What I like about this whole idea: You don’t just have the final result in the commit message. What is even more important: You get more people to think about who else contributed to something and communicate about it.

Markus pointed out that the Gerrit metadata should be in the last block (footer). You could easily change the order in your suggestion to comply with this.

I am totally in for this. I do not understand the discussion about the additional effort. As already pointed out, quite often we have simple patches where just 1 to 2 people (beside the reviewers) are involved. If you are working on a bigger patch/ initiative than you normally know the people who are involved. Compared to the time we spend on the patch, gathering the needed information is time-wise next to nothing. It would be a great opportunity and I am looking forward to the new possibilities and the gamification. Great idea!

As Björn mentions the change would not be that much extra work compared to writing a patch. For me mentioning the people involved, who are normally invisible in a patch, is a great way to visualize contribution.

Alright, lets give it a try.

To make it easier to maintain the people, everyone should add himself. for the non tech people like the concept or UX people, the author of a patch can add this people in the first step, which is not a big deal.
Everyone who work on the patch is responsible to add himself.

Compared to add all contributors to the forge ticket, what exactly is the benefit of having them in the commit message, especially if the goal is to extract the information and prominently publish it?

The benefit of adding them to the ticket would be, that I could add some people even now, giving them credit for what was merged already.

Post reviews could be credited, it is less error prone as well, as missing names could be added at any point in time.

Regarding „the overhead“:
Of course any effort to become more inclusive and thankful is absolutely worth it.
That said, my intention is to avoid unnecessary overhead wherever possible.

E.g. the requirement of having a forge ticket for every change request, more often than not leads to duplicated information or forge tickets with having less info than the commit message.

If this proposal isn’t about adding a new requirement (which I read from changing the hook), but about the possibility to add diverse contributors where it makes sense I’m fine of course.

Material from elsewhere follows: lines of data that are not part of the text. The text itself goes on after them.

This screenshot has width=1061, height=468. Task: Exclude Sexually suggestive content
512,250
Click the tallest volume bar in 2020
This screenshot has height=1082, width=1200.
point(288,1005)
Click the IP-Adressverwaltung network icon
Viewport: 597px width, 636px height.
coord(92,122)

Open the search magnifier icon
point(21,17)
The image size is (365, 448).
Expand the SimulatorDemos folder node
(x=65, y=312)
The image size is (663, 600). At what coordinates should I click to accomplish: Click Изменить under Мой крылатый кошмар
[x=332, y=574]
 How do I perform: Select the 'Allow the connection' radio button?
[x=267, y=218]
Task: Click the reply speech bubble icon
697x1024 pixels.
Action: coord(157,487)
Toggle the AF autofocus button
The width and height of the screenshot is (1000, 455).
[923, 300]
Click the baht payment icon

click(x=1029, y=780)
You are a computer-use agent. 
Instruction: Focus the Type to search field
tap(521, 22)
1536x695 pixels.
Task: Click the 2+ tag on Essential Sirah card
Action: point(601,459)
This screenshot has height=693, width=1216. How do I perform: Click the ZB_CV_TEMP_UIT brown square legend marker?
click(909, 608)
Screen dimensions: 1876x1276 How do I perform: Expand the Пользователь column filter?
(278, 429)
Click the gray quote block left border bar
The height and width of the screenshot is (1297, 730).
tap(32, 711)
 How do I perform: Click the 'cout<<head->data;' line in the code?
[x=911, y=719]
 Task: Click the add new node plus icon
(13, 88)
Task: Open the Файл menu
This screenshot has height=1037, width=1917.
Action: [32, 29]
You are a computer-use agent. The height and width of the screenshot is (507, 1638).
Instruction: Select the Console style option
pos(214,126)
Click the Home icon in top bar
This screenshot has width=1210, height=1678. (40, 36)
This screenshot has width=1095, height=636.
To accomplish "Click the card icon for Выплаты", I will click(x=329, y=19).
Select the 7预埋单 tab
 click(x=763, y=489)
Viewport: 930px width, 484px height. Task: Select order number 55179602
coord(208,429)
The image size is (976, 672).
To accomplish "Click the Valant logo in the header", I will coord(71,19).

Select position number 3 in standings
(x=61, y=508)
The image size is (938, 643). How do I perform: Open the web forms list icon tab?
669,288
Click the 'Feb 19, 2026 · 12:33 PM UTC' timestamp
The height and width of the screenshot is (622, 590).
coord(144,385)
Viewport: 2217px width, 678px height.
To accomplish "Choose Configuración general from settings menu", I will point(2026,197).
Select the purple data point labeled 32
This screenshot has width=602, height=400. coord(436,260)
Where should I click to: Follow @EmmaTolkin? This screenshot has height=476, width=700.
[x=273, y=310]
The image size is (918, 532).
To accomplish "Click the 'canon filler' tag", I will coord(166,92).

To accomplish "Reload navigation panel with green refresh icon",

I still think bugtracker would make more sense for that, but I would also be fine with commit messages, if there are reasons to do so.

That said, I think the creator of a change should be responsible for adding such information because it will be the person most likely knowing the people involved, more so as the reviewers or mergers at least.

In my humble opinion, the commit message is the wrong place for mentioning reviewers, because it should contain information on the changes in code, not some meta information about what has lead to this commit and who was responsible for what. Imo it’s already overhead to mention related ticket ids, besides the one the commit is meant to be for. These meta information should not be contained in the versioning system, but in the issue tracker, that also contains discussions on how to reproduce an issue or further links and downloads for the task at hand.
It could also lead to people asking random contributors about the implemented changes, rather than the one who actually did the commit in the first place. This could lead to confusion on whom to ask if the commit changed something one must understand to revert or fix it, if it broke.

Also this:

If it’s too much hassle to maintain the list in the commit message or for some other reasons unwise, perhaps the list of contributers can be retrieved from Gerrit and possibly the related Forge ticket (at least the reporter). Every release could from now on have a section called contributors built automatically with the mentioned list.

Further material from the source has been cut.